Exactly the lines below, starting with the one containing "Click the ArtifactId label" and going on through the one containing "Given: Select the Environment class box", must be reproduced, both ends included, and no pictures with them.
*** Opening of SUPPLIED DATA ***
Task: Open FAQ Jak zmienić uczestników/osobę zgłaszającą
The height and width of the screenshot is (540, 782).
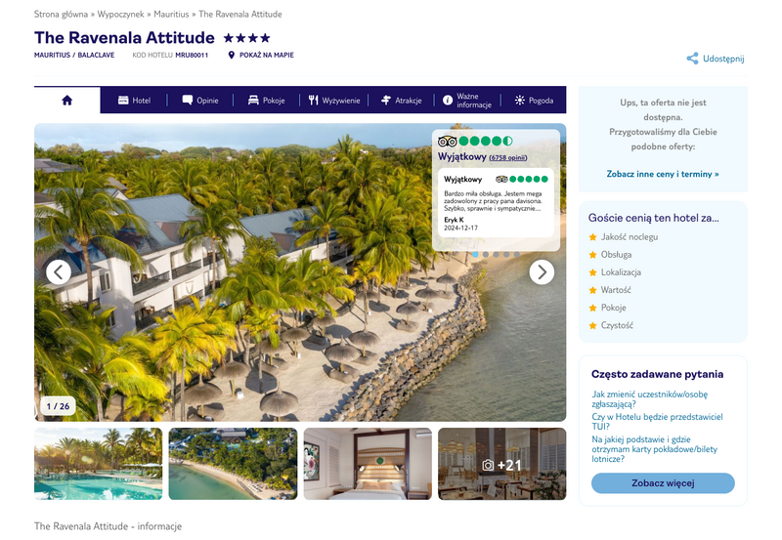Action: point(649,399)
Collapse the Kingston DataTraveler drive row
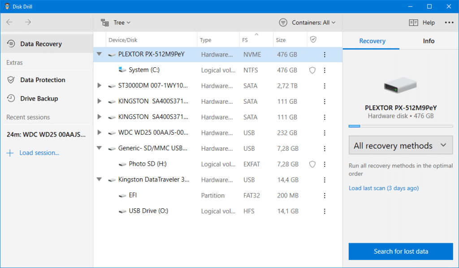459x268 pixels. 99,180
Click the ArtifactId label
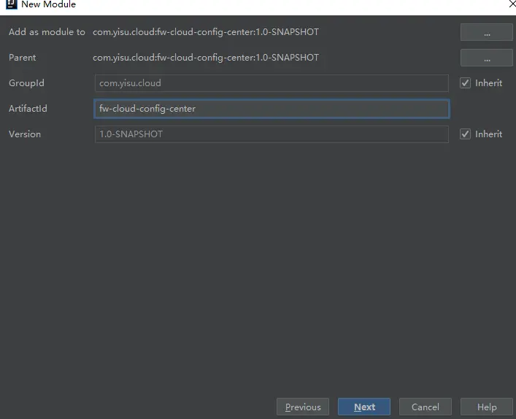This screenshot has width=516, height=419. [28, 109]
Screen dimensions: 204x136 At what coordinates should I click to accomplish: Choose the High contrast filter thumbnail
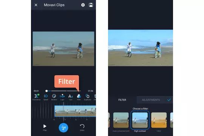coord(140,120)
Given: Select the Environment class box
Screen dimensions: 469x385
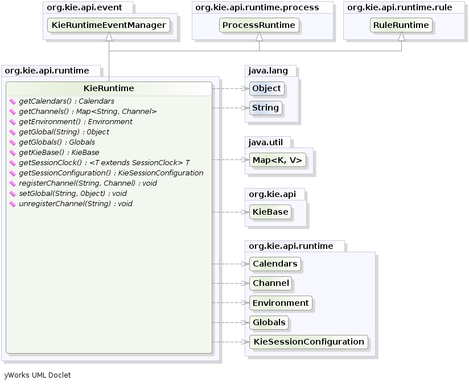Looking at the screenshot, I should tap(281, 303).
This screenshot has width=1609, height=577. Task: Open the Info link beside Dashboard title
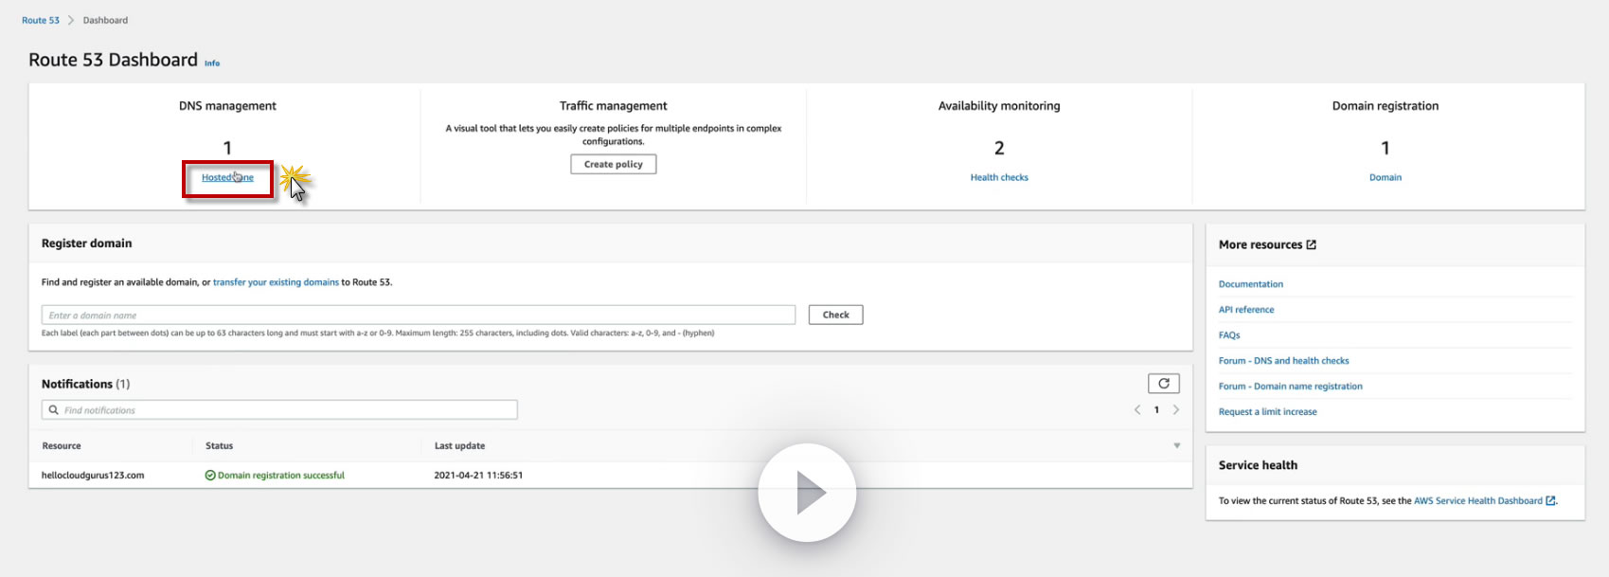(212, 63)
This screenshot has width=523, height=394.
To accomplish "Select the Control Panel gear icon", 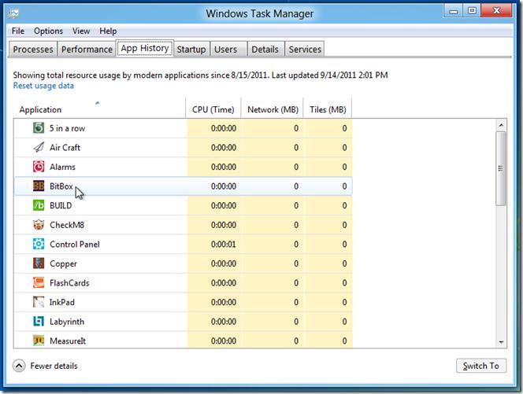I will 39,244.
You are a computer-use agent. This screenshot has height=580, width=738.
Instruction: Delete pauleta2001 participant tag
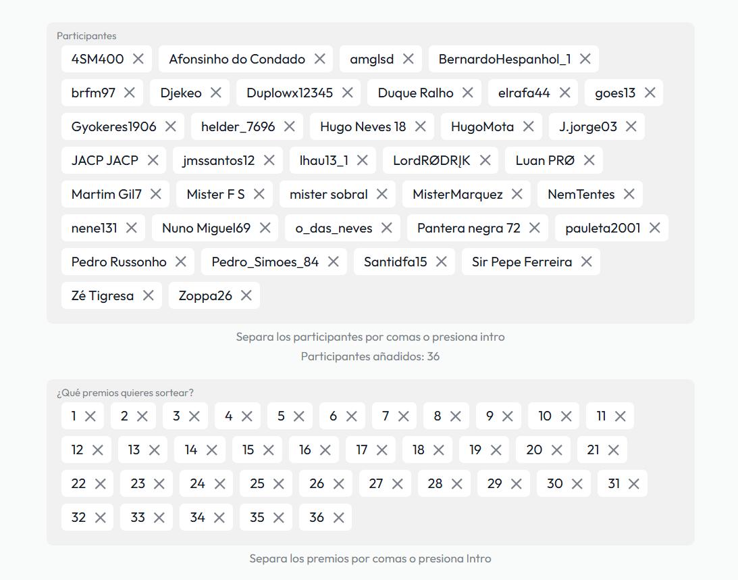pyautogui.click(x=654, y=228)
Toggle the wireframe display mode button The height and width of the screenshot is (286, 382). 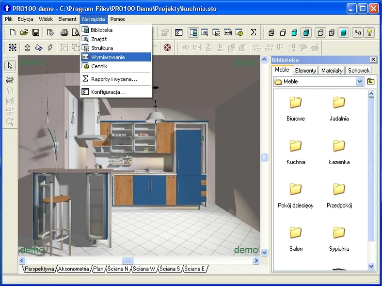click(x=271, y=32)
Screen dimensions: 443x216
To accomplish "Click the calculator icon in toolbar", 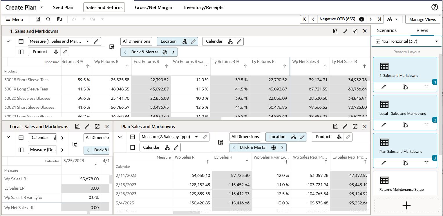I will click(38, 19).
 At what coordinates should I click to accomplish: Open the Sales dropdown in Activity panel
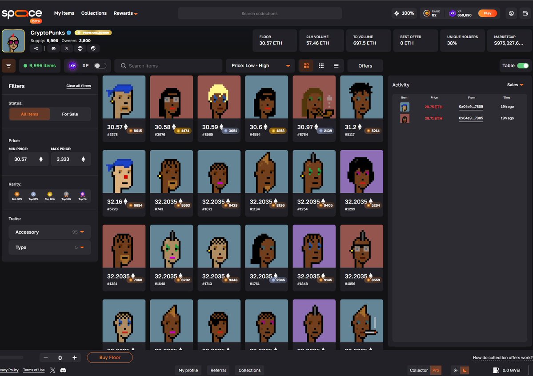(515, 84)
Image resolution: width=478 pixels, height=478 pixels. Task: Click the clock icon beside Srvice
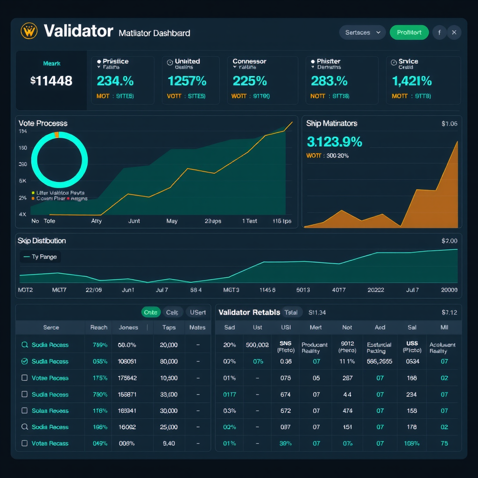point(394,62)
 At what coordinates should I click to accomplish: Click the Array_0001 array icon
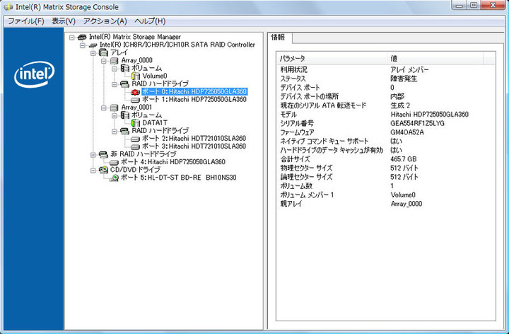coord(114,108)
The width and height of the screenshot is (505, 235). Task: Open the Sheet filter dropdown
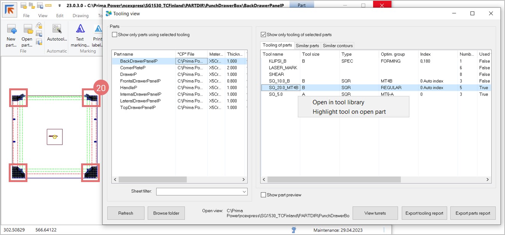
*** Close of SUPPLIED DATA ***
→ OUTPUT FOR THIS EXERCISE:
Click the ArtifactId label
This screenshot has width=516, height=419. [28, 109]
Screen dimensions: 204x136 At what coordinates should I click to accomplish: Choose the High contrast filter thumbnail
coord(140,120)
Given: Select the Environment class box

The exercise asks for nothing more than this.